### PROVIDED RECORDS
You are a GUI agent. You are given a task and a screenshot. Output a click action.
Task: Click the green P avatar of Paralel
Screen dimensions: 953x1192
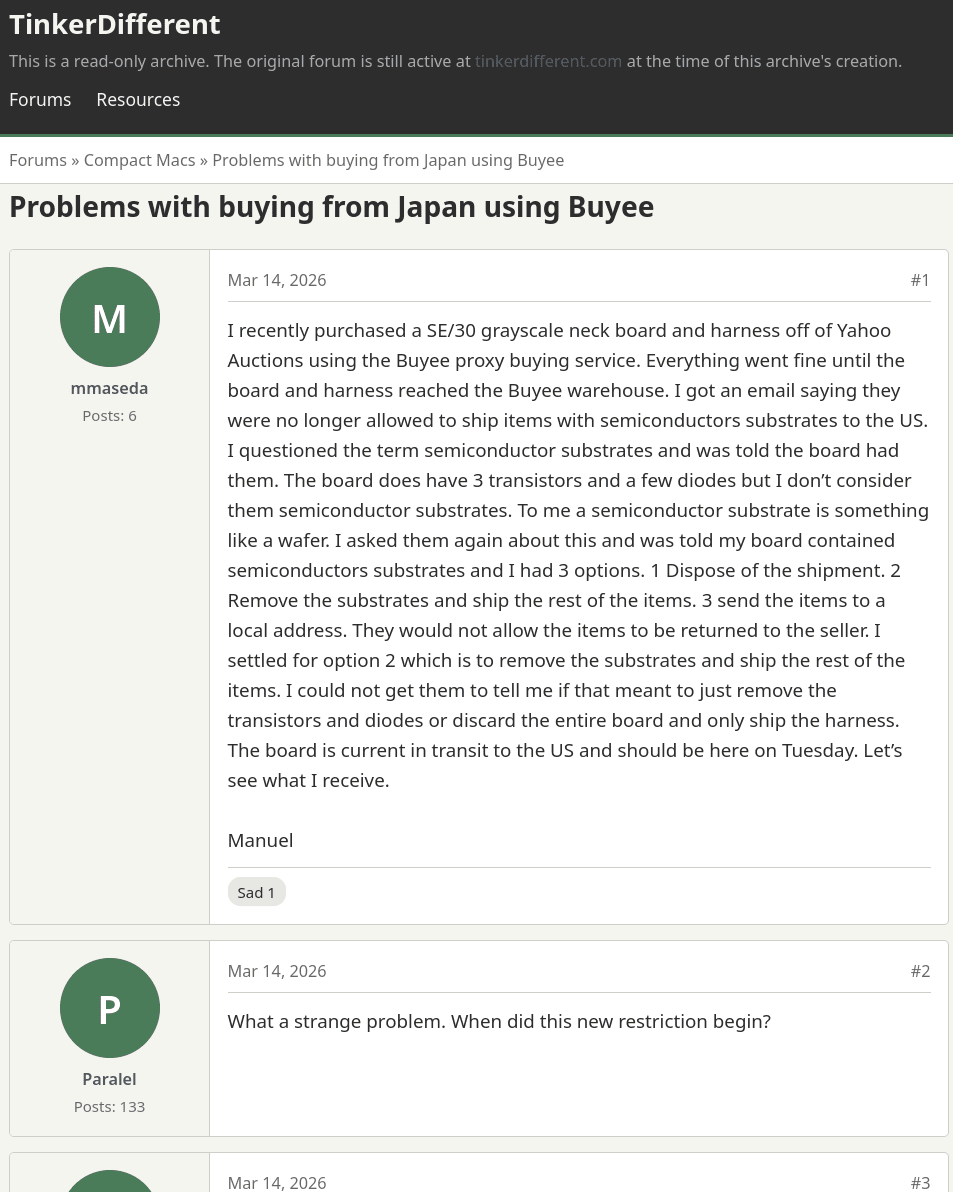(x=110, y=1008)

...

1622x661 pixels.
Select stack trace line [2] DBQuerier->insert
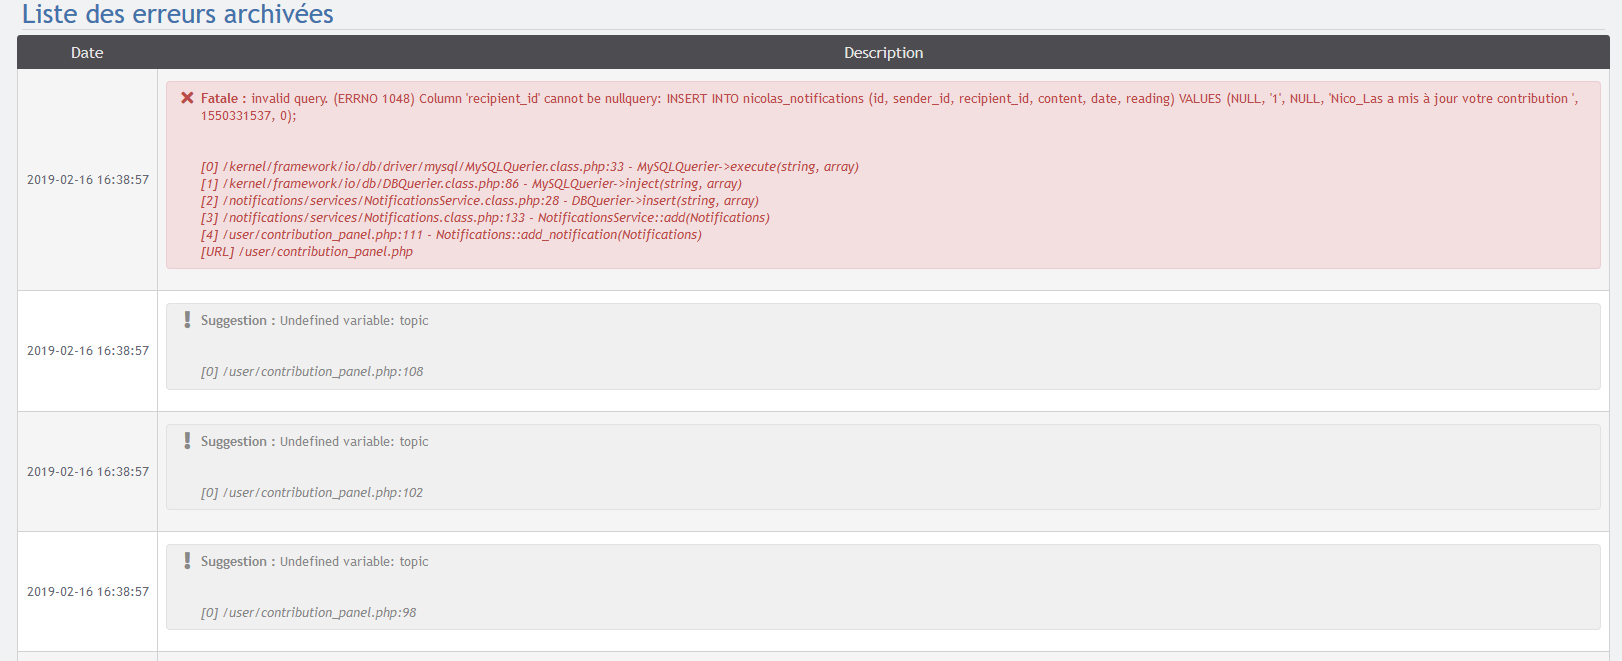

### WHAT YOU SHOULD DO
Of all the entries above, retype exactly the lines from the line with "1622x661 pixels." to the line with "Select stack trace line [2] DBQuerier->insert", both included, and no others.

### TASK RESULT
1622x661 pixels.
Select stack trace line [2] DBQuerier->insert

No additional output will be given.